Edinburgh Fringe 2012
Temper Temper evoke the titular pain of desire in this sumptuous Lynchian cinematic music performance.
A strange man dressed in a tuxedo hovers beside the queue of people waiting to see the show, swigging from a hip flask and eyeing people up carefully, setting the scene for the show to unfold.
The audience is ushered into the lecture theatre at Summerhall, a room filled with dark wooden tiers and panelling and a huge skylight reaching towards the ceiling upon which projections of moving clouds are shone, flickering in sepia tones overhead.

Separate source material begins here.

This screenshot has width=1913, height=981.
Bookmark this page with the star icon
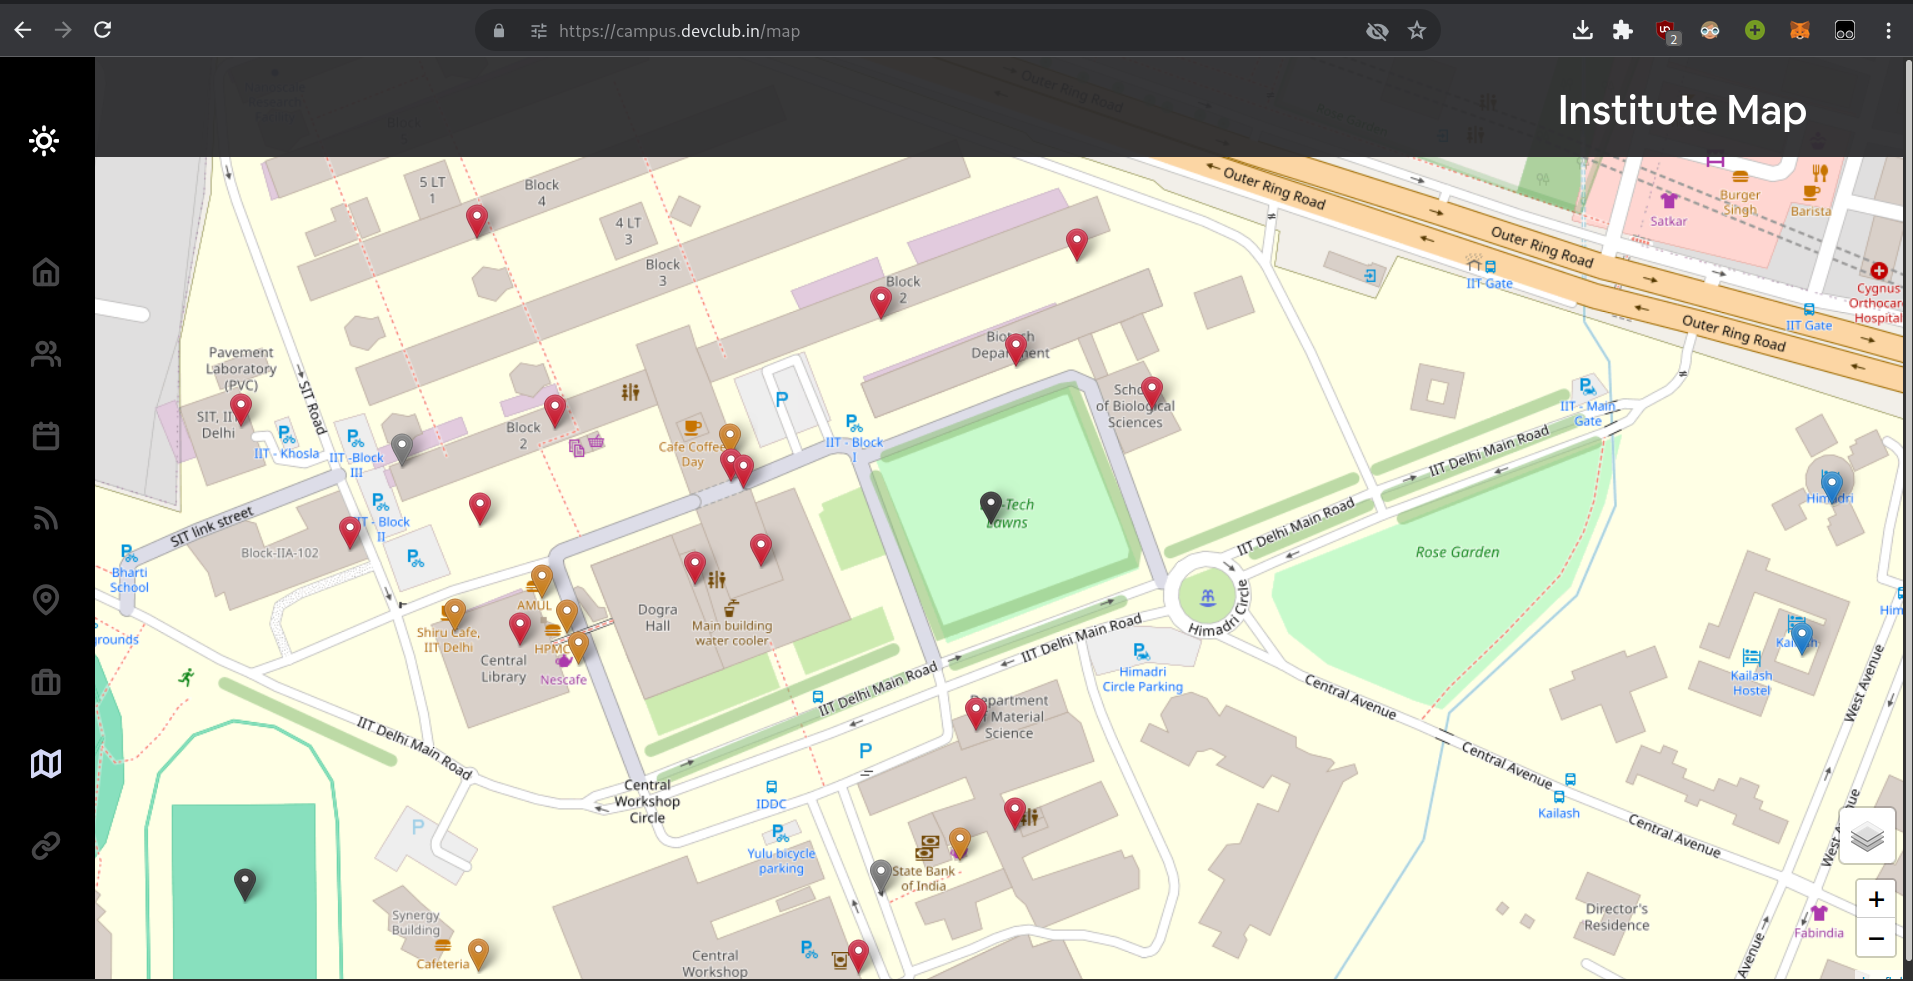(x=1417, y=31)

Facing the chairs is a trio of musicians; a pianist with a mop of hair akin to Sideshow Bob, a red-shirted bassist with a clown-like bowtie and eyeliner ringed eyes and a drummer with hair carved into a beak-like curve over his face. They are a motley crew of performers, all waiting in anticipation of Her arrival.
She is Wendy Bevan, the singer; a diva who glides in carefully, cat-like and haughty, a vision in shimmering jet-black beading and jewellery to complete the quartet of Temper Temper. Reminiscent of Edith Piaf, Wendy’s image is aspects of Alison Goldfrapp, Louise Brooks and Isabella Rosselini all at once. Standing in front of the musicians she surveys the audience with so much disdain it becomes almost pity.
The picture this paints is like a scene from a David Lynch movie, with the glorious singer pooled in light she almost glows and the strange musicians appear ghouls awaiting their masters bidding.
Slowly, she starts to sing and weaves a story of pain, regret, childhood memories, simpler times gone, longing and heartache one after the other. At points the noise from the music (which contains shades of Sonic Youth, Nina Hagen, Portishead alongside of course, Piaf and Goldfrapp) is deafening in this space, echoing and reverberating with the driving force with which the pianist plays and the drummer pounds to the point where Bevan’s voice is lost in the melee leaving only her posturing and incredible stage presence as a point of focus.
All the while overhead the images change from clouds to mirrored clowns and from feverish dancers to stars in the night sky. The performance is marred slightly by the loss of the lyrics- at the points where they are audible they poetically paint pictures until they are lost again in a wave of furious sound.
The lingering sensation after the performance is over and Wendy, having walked out theatrically at the end, leaving only the band leering at us once more, is one of remorse and loss; like having spent time with the most wonderful creature and knowing that you will never do so again.